Overall, the results demonstrate that a significant number of bone fide drug interactions were identified by our method. The very low p-value indicates that it is extremely unlikely that our method detected them just by chance, and thus is a valid approach. A large proportion of the associations were classified as unknown drug interactions. However, these do not necessarily indicate that the interactions do not exist, but they require further investigation. Granted, some of the unknowns can confidently be classified as spurious (drugs too long on the market for an interaction to be unknown). These typically received a very low RR value, suggesting one potential solution involving increasing the RR threshold, e.g., from 2 to 3, which could improve the filtering of spurious associations. Nonetheless, in future work we plan to investigate alternate statistical techniques to improve filtering, such as: (1) using a combination of association measures19, where the association must pass filtering by each of the measures in the combination separately (2) using logistic regression for each association to determine the statistical significance of interacting effects11.
SRS, among them AERS, may be affected by confounding1, a pathology corroborated by the findings of this study. A significant number of associations (30%) identified by our method were due to confounding, and methods to identify and remove them would be an important contribution to this field. One approach we are currently implementing is the construction of a knowledge base of known drug-disease and disease-side effect relationships, which can then be used to eliminate expected associations such as an AE which is actually a drug indication, or is closely associated with the disease treated by the drug.

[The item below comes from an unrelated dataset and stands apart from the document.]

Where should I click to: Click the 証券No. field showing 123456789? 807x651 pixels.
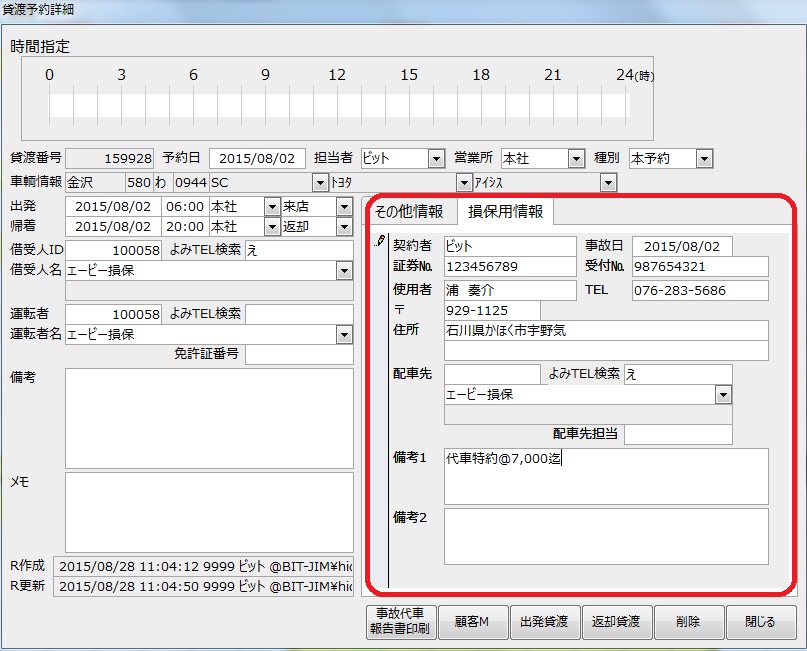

We were able to remove a large proportion of duplicate reports by using an exact match approach supplemented by manual removal. However, many duplicates still remain, potentially generating a large amount of spurious associations, specifically, reports containing a small amount of drugs/AEs which we did not consider, as well as reports that would have been detected by an inexact matching approach, such as follow-ups. A possible solution based on the hit-miss model has been proposed by Noren et al.20 However, their method was fit to the WHO SRS, and it is not clear how well it will generalize to AERS. In future work we plan to explore the applicability of latter as well as new approaches to the problem.
Conclusion
A data mining technique designed to identify potential DIAEs in FDA’s AERS was presented in this paper. Our findings demonstrate its efficacy for initial identification of DIAEs. In contrast to the few existing methods, our approach is general, purely statistical, uses as much data as possible, and gives as much freedom for the data to speak for itself, without posing any restrictions or expectations on its output. Several algorithmic, as well as other challenges related to data quality were addressed in this work. Despite its relative success, several shortcomings were identified, such as confounding, and additional duplicity of reporting, which render the approach from achieving its ultimate goal, but to which solutions are currently in the works.
Acknowledgments
This research was supported in part by grants 5R01LM008635, 1R01LM010016, 3R01LM010016-01S1, and 3R01LM010016-02S1 from the National Library of Medicine.